Several other ventures are either underway, or will be up and running soon, including the cutting-edge Carbon Engineering facility and the controversial Woodfibre LNG plant. In addition, the tantalizing prospect of a cruise ship port and the associated economic spinoffs has been bandied about for at least a decade and a half, if not longer. 

With the publication of the Squamish Marine Action Strategy, the District has sharpened its focus on reclaiming, remediating and redeveloping the waterfront. Included under that trifecta of headings is the creation of new industries and greater access for industrial, commercial, and recreational users. According to a study published by the David Suzuki Foundation, marine services alone could provide an estimated $2.8 billion per year in value.

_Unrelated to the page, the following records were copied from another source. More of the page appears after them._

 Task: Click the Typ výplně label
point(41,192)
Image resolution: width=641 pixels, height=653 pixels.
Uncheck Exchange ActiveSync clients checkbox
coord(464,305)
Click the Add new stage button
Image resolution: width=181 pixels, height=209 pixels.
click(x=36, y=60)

Coun. Eric Andersen believes enhanced marine facilities on the oceanfront could lead to green transportation solutions, specifically, the use of barges instead of trucks for bulk hauling from Squamish. Currently, barges use the recreational boat launch, but companies also drive freight, such as pre-fab housing units, to the Vancouver waterfront where the loads are transferred to barges. 

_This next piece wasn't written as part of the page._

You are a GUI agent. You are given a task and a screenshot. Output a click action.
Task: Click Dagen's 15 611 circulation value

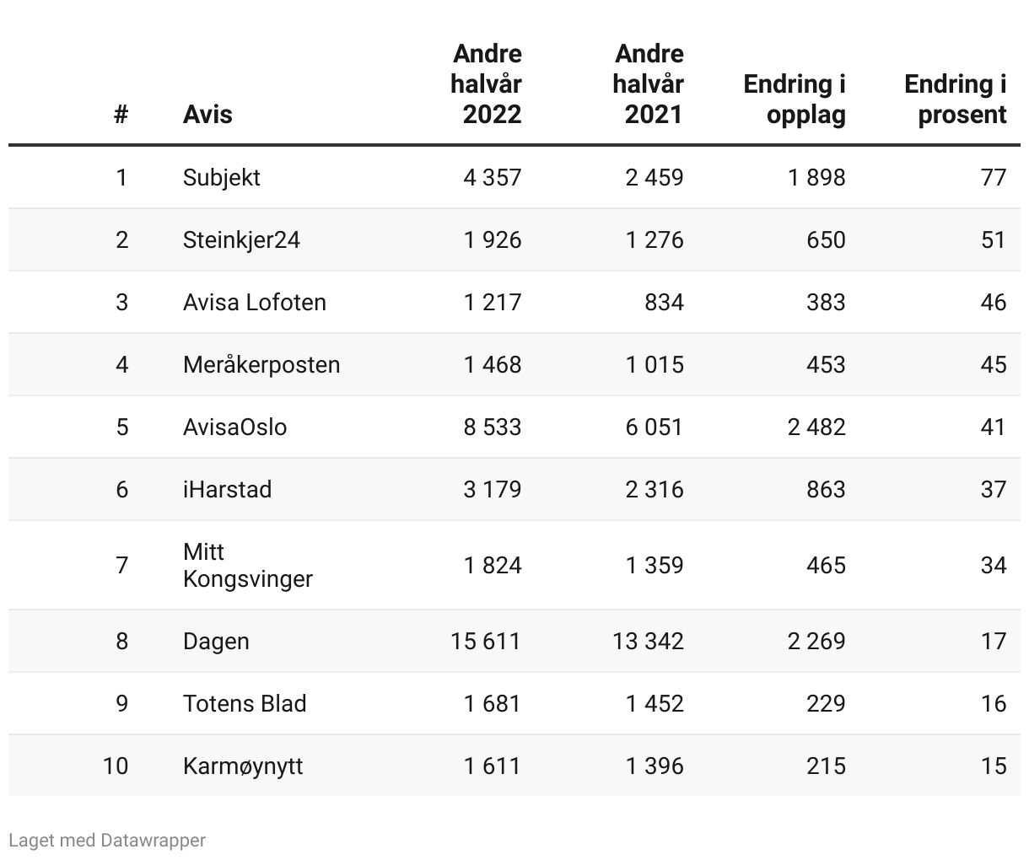[486, 641]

Of course, the biggest project to hit the upper shores of Howe Sound will be the long-awaited Newport Beach mega development, spearheaded by Cornerstone Developments.  “The combination of the natural spirit of this place and the innovative minds of those who call it home will foster a lifestyle that inspires an all-inclusive employment spectrum and learning environment,” reads the company’s website.

But woven into the fabric of all that budding commercial activity is a series of obstacles highlighted in the Marine Action Strategy and other sources. In the face of climate change, the demand for extensive flood control structures is gaining more traction. There are also safety issues related to congestion in the harbour and adjoining waterways. Other concerns are insufficient moorage space, and inadequate facilities, including the lack of a community boat launch and marine fuel stations. 

Last July, the Squamish Chamber of Commerce sent an unambiguous message to officials of all three levels of government about the need for dredging at the mouth of the Mamquam Blind Channel. “Marine safety, community economic development and quality of life are affected by navigation channel constraints in this key zone of the harbour. Vessels are encountering difficulties and are being grounded with increasing regularity,” the letter stated.

As it stands, the Squamish oceanfront has the potential to become a major civic and commercial hub. Over the next decade, getting all our ducks in a row to harness that capacity will be the biggest challenge.